THE AMAZING BENEFIT OF REALLY BAD NEWS
It's one thing to probe for the good. Probing for the bad can be tougher, especially if you're just now creating a vision for a job you've had for a while. Good girls don't like discovering that everything isn't perfect, because they take bad news personally. One of the observations I've made about gutsy women I know is how unintimidated they are about disastrous facts. They don't try to rationalize them or scoot them under the rug.
And that's because hiding in the midst of bad news are often the seeds for a brilliant plan. The Kanungo and Conger study found that charismatic executives, unlike noncharismatic ones, “recognize deficiencies in the present system, actively searching out existing or potential shortcomings in the status quo.” From there they determine how weaknesses can be transformed into opportunities.
When Laurie Ward, president of the interior design company Use-What-You-Have Interiors, started her very successful business, it was based completely on what she saw as the weaknesses in her old business.
She'd been a classic interior designer who went into people's homes and did a total overhaul. But there were several aspects of the job that began to bother her. “As a traditional decorator, you make your money on a percentage of everything the clients buy,” says Ward. “It's in your interest, therefore, to get them to purchase as much as possible. But I didn't like telling a client to start over when they had a really good foundation. I'd often realize that a certain piece of furniture that didn't seem to work in one room would actually look terrific in another, and I'd almost have to tie my hands together not to move it.”
So Ward chucked the old way of doing things and started a business that calls for clients to pay her a flat fee for an overall consultation about their home. She makes suggestions about what, purchases they might make but also encourages people to keep any furniture and accessories that actually
work.
In my early weeks at
Child
magazine, when I was trying to develop my goals for the magazine, I got handed two pieces of really bad news that made me feel like sitting at my desk with my head in my hands, muttering
“oy vey”
for an hour or two. But both of these killer facts ended up helping me find my way.

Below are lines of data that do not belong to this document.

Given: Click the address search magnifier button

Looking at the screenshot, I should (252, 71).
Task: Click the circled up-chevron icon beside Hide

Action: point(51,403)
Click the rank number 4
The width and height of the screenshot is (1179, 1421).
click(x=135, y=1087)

Up until my arrival, the one-year-old
Child
had been positioned as a parenting magazine for very, very upscale mothers and fathers, featuring articles on how to find a camp with a good reputation, plan a perfect birthday party, teach “good table manners,” and enable your child to achieve his career goals. There was nothing on the down-and-dirty basics of parenting, like what to do when your kid screams that you're a poo-poohead in front of a restaurant full of people or insists you lie on the floor outside his door until he falls asleep at night. That type of advice was usually left to
Parents
magazine, a publication geared more for middle-class mothers, to dispense.
Was this a good vision for
Child?
It was almost impossible to tell. The magazine certainly looked beautiful and vibrant, but there was no data yet available on readers or how they responded to the magazine.
The first piece of bad news I got was a demographic study on parents that had been initiated before I arrived. According to the study, if you counted up the number of parents who made over $75,000 a year and had kids under five, parents for whom
Child
was marketed, the total was about 126 in the entire United States. Great, I thought, no audience. The study also showed, however, that once you looked at families with income around $50,000, suddenly the audience got much bigger.